**Work required:** Return the records below exactly; pictures stay out.

┌─ Given records

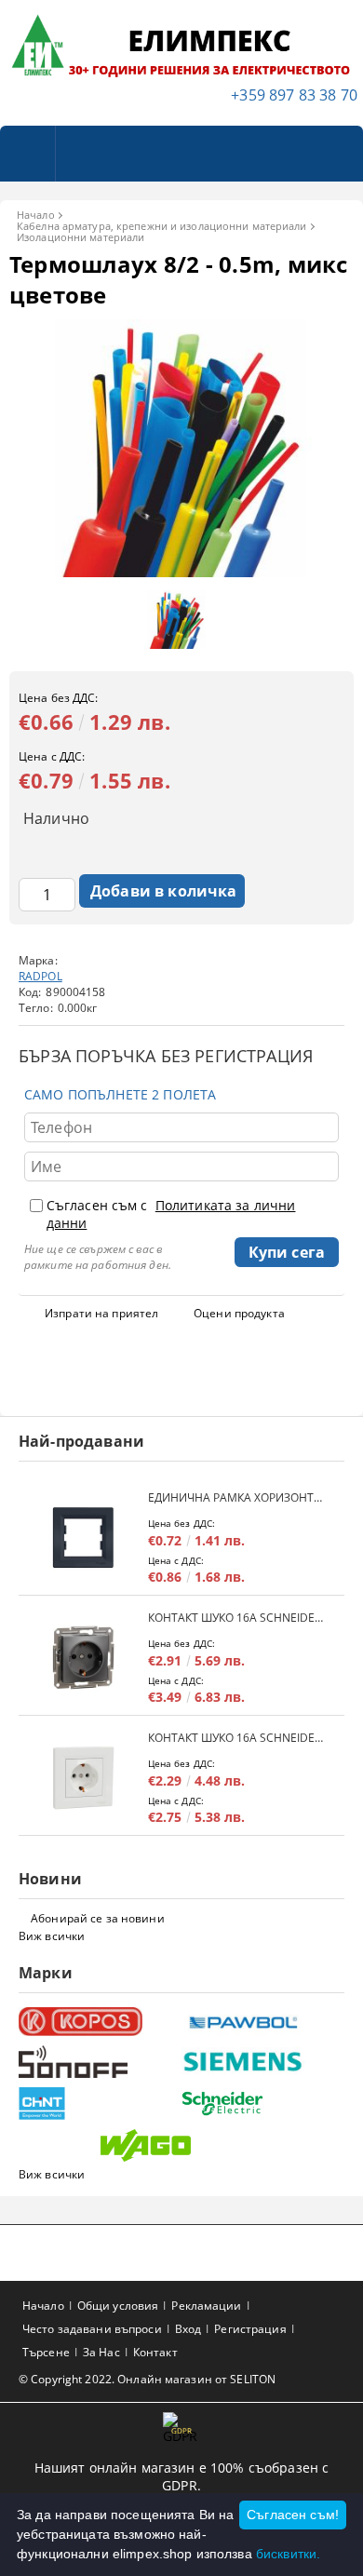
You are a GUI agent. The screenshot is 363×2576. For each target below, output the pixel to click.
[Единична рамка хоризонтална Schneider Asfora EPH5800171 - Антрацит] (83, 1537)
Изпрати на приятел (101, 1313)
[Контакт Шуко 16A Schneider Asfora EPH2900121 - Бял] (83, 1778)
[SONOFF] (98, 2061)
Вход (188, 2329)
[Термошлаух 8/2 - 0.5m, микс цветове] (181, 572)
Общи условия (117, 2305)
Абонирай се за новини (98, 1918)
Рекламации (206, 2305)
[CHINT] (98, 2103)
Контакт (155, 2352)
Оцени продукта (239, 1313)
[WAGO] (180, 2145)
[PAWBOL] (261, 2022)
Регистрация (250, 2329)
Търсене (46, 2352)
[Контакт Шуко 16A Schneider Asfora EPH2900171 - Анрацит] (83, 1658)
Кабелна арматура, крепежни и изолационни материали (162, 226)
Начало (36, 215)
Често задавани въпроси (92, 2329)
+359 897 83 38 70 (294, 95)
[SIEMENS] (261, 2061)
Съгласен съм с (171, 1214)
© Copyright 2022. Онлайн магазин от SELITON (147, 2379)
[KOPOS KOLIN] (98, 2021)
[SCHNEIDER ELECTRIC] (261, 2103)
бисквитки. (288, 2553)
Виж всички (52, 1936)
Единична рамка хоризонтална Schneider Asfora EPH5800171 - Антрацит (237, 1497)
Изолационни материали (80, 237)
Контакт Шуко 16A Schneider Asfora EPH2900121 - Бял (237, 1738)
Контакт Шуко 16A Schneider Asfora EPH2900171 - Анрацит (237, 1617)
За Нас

└─

**Task solution:**
You are a GUI agent. The screenshot is 363×2576. For each target below, output the pixel to click.
[Единична рамка хоризонтална Schneider Asfora EPH5800171 - Антрацит] (83, 1537)
Изпрати на приятел (101, 1313)
[Контакт Шуко 16A Schneider Asfora EPH2900121 - Бял] (83, 1778)
[SONOFF] (98, 2061)
Вход (188, 2329)
[Термошлаух 8/2 - 0.5m, микс цветове] (181, 572)
Общи условия (117, 2305)
Абонирай се за новини (98, 1918)
Рекламации (206, 2305)
[CHINT] (98, 2103)
Контакт (155, 2352)
Оцени продукта (239, 1313)
[WAGO] (180, 2145)
[PAWBOL] (261, 2022)
Регистрация (250, 2329)
Търсене (46, 2352)
[Контакт Шуко 16A Schneider Asfora EPH2900171 - Анрацит] (83, 1658)
Кабелна арматура, крепежни и изолационни материали (162, 226)
Начало (36, 215)
Често задавани въпроси (92, 2329)
+359 897 83 38 70 (294, 95)
[SIEMENS] (261, 2061)
Съгласен съм с (171, 1214)
© Copyright 2022. Онлайн магазин от SELITON (147, 2379)
[KOPOS KOLIN] (98, 2021)
[SCHNEIDER ELECTRIC] (261, 2103)
бисквитки. (288, 2553)
Виж всички (52, 1936)
Единична рамка хоризонтална Schneider Asfora EPH5800171 - Антрацит (237, 1497)
Изолационни материали (80, 237)
Контакт Шуко 16A Schneider Asfora EPH2900121 - Бял (237, 1738)
Контакт Шуко 16A Schneider Asfora EPH2900171 - Анрацит (237, 1617)
За Нас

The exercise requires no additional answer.